▸ **DESCRIPTION OF THE TASK**
Determine how many lines below contain the string "will" and give that number without anything else.

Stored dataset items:
=-=-=

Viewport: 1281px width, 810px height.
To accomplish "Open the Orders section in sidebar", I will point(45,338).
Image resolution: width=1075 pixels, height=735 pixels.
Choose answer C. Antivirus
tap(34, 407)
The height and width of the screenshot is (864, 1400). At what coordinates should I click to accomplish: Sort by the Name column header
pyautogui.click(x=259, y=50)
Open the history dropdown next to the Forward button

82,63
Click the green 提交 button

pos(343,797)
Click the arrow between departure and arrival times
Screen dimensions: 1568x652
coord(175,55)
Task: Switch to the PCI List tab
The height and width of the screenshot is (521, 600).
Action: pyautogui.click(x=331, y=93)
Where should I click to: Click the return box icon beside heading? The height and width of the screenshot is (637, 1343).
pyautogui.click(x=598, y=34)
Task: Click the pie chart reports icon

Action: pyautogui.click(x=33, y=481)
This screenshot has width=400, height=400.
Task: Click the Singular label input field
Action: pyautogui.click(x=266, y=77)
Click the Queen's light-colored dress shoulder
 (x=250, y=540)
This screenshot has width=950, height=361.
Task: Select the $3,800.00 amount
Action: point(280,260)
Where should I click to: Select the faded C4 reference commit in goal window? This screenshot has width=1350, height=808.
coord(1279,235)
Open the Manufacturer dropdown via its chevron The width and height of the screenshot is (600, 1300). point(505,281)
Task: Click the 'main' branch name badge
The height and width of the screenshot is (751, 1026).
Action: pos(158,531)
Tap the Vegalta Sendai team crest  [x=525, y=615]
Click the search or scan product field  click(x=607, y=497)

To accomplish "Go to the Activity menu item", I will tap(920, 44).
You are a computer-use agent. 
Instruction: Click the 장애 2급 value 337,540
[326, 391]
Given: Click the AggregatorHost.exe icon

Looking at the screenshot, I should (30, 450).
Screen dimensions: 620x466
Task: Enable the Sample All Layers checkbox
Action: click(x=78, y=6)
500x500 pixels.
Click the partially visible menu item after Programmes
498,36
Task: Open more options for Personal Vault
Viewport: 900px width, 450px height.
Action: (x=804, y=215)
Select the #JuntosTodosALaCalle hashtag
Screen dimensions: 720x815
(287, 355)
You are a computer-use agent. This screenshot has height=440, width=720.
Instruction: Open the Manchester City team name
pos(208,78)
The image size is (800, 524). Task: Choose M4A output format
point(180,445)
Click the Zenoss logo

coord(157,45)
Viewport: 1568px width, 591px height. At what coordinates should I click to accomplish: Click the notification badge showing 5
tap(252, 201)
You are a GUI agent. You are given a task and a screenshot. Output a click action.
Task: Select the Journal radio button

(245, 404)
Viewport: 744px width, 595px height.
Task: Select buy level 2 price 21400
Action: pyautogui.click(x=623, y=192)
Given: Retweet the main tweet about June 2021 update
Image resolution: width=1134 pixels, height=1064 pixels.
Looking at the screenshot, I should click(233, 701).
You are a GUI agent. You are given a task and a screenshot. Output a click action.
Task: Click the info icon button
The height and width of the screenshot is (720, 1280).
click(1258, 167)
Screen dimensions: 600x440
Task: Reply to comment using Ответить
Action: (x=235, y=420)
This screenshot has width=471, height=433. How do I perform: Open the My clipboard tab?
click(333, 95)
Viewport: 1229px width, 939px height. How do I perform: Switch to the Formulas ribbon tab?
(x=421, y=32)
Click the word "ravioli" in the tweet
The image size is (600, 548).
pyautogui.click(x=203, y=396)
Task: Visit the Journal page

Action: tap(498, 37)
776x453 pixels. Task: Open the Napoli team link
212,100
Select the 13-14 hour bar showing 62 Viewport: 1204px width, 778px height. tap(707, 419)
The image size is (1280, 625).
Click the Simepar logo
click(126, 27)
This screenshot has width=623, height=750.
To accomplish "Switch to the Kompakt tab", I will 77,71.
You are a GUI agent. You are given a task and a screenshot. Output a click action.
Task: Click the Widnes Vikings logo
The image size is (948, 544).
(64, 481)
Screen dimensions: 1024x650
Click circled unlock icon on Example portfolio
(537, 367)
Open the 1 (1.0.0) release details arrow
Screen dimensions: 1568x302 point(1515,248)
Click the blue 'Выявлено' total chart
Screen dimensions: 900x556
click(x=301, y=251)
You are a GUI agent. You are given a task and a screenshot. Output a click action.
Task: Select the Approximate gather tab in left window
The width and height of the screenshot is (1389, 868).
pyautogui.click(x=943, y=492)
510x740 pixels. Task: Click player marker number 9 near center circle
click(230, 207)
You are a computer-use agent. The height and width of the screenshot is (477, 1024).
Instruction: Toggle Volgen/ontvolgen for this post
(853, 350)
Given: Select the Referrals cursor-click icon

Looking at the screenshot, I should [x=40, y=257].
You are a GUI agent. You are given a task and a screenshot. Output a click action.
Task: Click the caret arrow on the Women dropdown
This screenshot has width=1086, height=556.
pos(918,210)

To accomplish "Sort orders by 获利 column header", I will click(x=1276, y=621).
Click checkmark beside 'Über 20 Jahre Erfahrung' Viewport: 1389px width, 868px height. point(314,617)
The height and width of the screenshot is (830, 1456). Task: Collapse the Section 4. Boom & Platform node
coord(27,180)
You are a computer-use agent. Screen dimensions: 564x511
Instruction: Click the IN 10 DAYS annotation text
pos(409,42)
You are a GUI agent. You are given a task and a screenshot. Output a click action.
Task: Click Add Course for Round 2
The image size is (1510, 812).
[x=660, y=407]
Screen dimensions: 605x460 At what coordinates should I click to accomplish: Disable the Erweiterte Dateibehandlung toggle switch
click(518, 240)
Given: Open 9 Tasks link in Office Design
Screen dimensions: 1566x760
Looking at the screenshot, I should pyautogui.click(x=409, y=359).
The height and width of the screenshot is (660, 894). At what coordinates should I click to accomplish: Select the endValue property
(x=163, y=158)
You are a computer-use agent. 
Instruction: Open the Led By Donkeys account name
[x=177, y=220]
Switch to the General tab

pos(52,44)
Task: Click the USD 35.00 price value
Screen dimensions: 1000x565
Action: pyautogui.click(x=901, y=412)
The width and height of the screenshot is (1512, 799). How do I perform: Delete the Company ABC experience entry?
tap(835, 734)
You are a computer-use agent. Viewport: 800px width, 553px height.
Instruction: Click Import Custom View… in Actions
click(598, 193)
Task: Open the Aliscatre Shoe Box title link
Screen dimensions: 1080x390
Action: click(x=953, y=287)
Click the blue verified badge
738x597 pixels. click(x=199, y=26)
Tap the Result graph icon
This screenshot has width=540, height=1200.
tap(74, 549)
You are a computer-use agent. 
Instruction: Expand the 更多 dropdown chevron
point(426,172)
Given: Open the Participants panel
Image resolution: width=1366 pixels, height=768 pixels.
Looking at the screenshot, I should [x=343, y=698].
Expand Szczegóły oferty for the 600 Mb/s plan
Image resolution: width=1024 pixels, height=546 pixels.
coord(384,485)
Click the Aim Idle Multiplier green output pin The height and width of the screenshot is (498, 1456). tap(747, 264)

=-=-=

▸ **OUTPUT FOR THIS TASK**
4